Though Memorial Day’s origination is widely debated, it appears to have begun in the years following the Civil War in a variety of ways. One story is that on May 1, 1865, former slaves, in Charleston, South Carolina, honored 257 dead Union Soldiers who were buried in a mass grave in a Confederate prison camp, by giving them a proper burial as a show of gratitude.
Shortly after this, Gen. John A. Logan of the Grand Army of the Republic declared May 30, 1868, a day to commemorate the sacrifices of Civil War soldiers. It is believed that this date was chosen because flowers would be in full bloom during this period all over the country. On that date, General James Garfield made a speech at Arlington National Cemetery and 5,000 attendees helped to decorate the 20,000 graves of Union and Confederate soldiers who were buried there.

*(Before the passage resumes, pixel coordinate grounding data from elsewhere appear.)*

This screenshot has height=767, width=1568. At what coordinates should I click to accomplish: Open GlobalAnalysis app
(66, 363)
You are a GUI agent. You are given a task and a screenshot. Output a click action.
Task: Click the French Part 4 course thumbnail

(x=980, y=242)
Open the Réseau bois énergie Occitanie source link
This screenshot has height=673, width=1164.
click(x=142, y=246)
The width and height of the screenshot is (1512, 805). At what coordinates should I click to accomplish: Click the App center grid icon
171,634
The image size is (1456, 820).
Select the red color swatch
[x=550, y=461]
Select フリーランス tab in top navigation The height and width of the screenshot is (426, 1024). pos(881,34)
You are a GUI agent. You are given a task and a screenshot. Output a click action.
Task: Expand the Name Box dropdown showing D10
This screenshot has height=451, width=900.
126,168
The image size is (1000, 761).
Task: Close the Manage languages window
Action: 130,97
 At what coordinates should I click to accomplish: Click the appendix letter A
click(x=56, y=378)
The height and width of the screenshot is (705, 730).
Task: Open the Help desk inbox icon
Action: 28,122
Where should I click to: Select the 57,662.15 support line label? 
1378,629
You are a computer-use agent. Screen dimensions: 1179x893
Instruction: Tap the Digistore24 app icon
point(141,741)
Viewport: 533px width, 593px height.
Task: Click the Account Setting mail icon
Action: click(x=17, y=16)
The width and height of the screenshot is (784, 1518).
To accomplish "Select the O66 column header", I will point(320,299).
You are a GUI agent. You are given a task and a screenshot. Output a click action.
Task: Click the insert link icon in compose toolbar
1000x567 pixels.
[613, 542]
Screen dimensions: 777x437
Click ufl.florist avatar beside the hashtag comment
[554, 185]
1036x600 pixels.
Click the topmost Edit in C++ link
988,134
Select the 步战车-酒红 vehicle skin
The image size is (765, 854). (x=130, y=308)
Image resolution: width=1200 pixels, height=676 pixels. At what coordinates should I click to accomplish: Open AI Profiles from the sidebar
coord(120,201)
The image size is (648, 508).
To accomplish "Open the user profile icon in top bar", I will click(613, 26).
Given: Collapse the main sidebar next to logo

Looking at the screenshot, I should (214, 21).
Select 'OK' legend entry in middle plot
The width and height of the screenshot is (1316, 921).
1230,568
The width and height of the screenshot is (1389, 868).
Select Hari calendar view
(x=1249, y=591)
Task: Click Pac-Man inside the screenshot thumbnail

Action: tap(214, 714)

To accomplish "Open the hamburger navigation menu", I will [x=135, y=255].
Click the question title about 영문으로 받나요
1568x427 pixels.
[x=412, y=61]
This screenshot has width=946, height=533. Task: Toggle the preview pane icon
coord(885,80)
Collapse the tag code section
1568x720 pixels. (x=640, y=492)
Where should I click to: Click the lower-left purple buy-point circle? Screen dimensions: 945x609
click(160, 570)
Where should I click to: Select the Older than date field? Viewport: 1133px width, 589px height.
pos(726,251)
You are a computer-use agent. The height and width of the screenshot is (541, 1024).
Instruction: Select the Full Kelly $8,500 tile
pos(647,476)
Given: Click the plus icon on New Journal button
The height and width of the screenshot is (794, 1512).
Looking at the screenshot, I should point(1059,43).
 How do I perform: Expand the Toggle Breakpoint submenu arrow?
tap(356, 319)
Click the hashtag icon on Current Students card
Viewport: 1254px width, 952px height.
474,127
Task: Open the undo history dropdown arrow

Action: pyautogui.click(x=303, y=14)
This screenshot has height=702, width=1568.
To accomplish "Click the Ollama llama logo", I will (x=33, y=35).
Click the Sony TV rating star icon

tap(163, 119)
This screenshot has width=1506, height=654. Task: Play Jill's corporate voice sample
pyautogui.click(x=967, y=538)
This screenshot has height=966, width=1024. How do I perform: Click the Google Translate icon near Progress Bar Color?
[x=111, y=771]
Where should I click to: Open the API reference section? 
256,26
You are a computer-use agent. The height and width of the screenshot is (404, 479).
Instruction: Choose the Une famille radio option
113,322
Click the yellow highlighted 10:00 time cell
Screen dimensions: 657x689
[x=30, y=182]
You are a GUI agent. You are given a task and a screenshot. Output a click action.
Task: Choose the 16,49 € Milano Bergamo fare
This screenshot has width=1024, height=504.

In May 1966, the city of Waterloo, New York, was designated as the Birthplace of Memorial Day via a Congressional resolution and presidential proclamation commemorating a patriotic observance held in that town a century before.
Traditionally, every year the President or Vice President of the United States or, in their absence, another high-ranking government official visits Arlington National Cemetery on Memorial Day to honor all Americans who have died in military service by participating in a symbolic wreath-laying ceremony at the Tomb of the Unknown Soldier. Approximately five thousand people attend the ceremony annually.
The debate regarding exactly when and where the first observance of Memorial Day was held continues to this day. Regardless of when Decoration Day (or Memorial Day) may have been officially established, it is a beautiful and cherished holiday.